Excerpt from the entries below: please repeat exactly the lines from the one containing "Tap the Find magnifier silkscreen icon" through the last one, both ends included, with no pictures.
SOURCE MATERIAL START
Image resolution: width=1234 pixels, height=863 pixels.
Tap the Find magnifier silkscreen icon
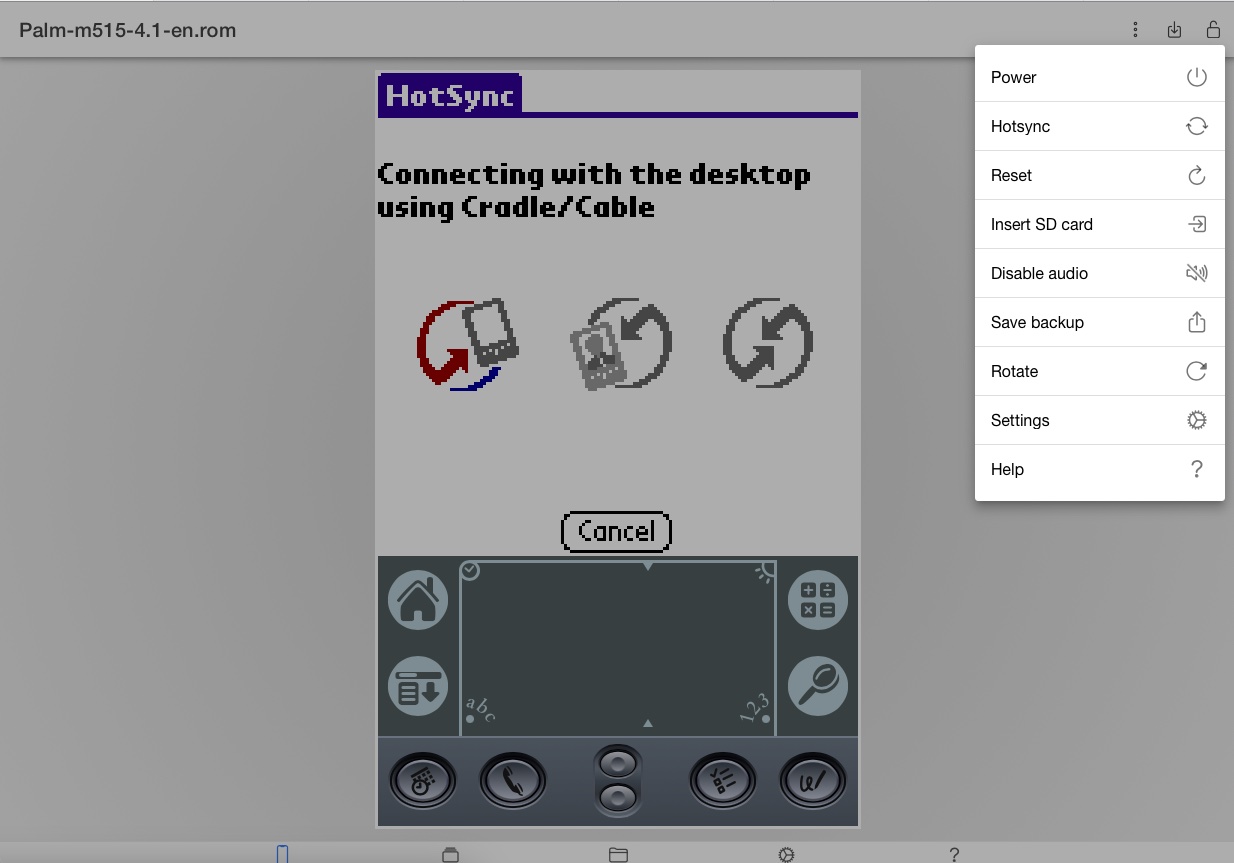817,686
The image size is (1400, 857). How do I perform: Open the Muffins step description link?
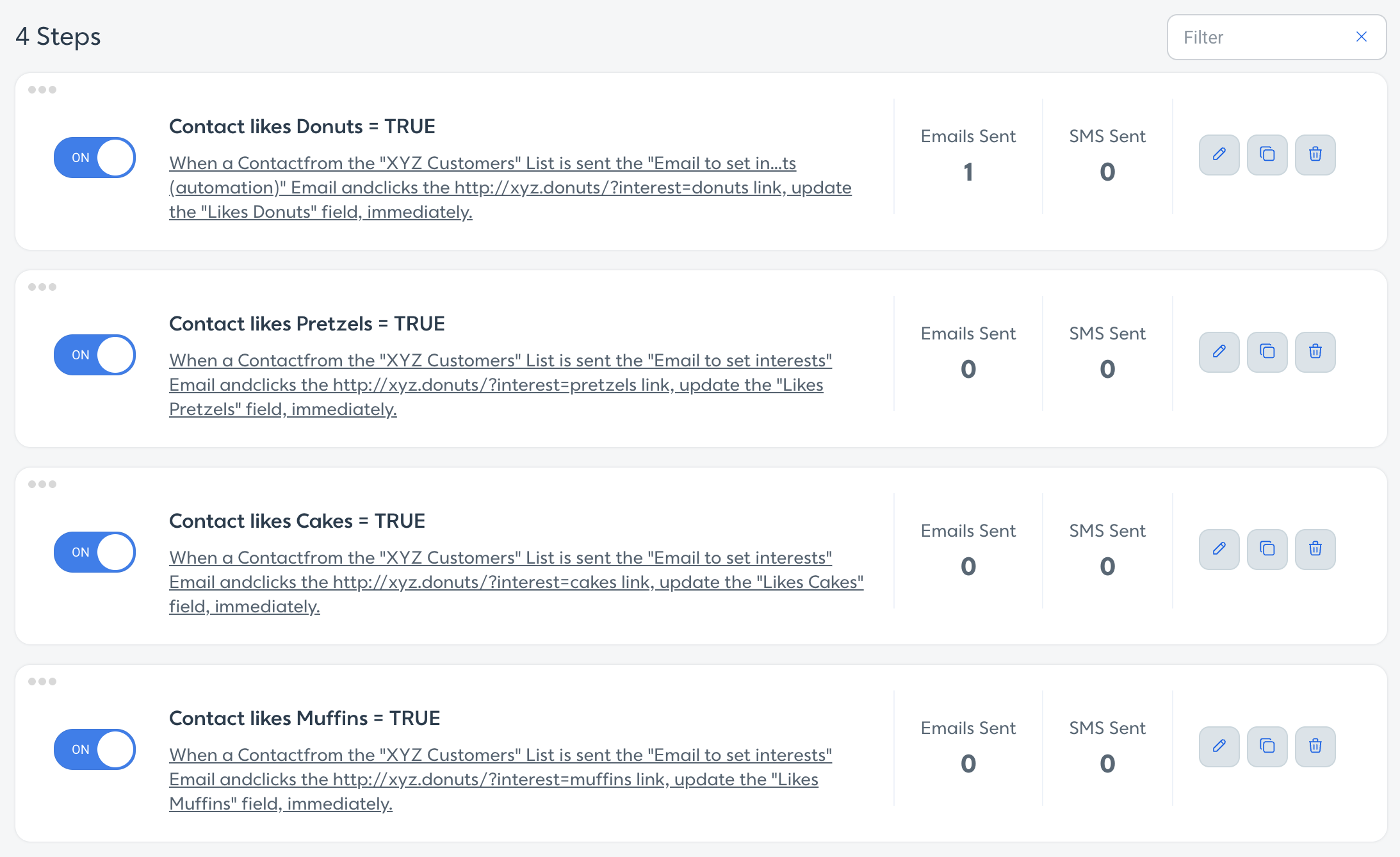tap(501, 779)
SOURCE MATERIAL END
RESPONSE BELOW:
Tap the Find magnifier silkscreen icon
817,686
The image size is (1400, 857). How do I perform: Open the Muffins step description link?
tap(501, 779)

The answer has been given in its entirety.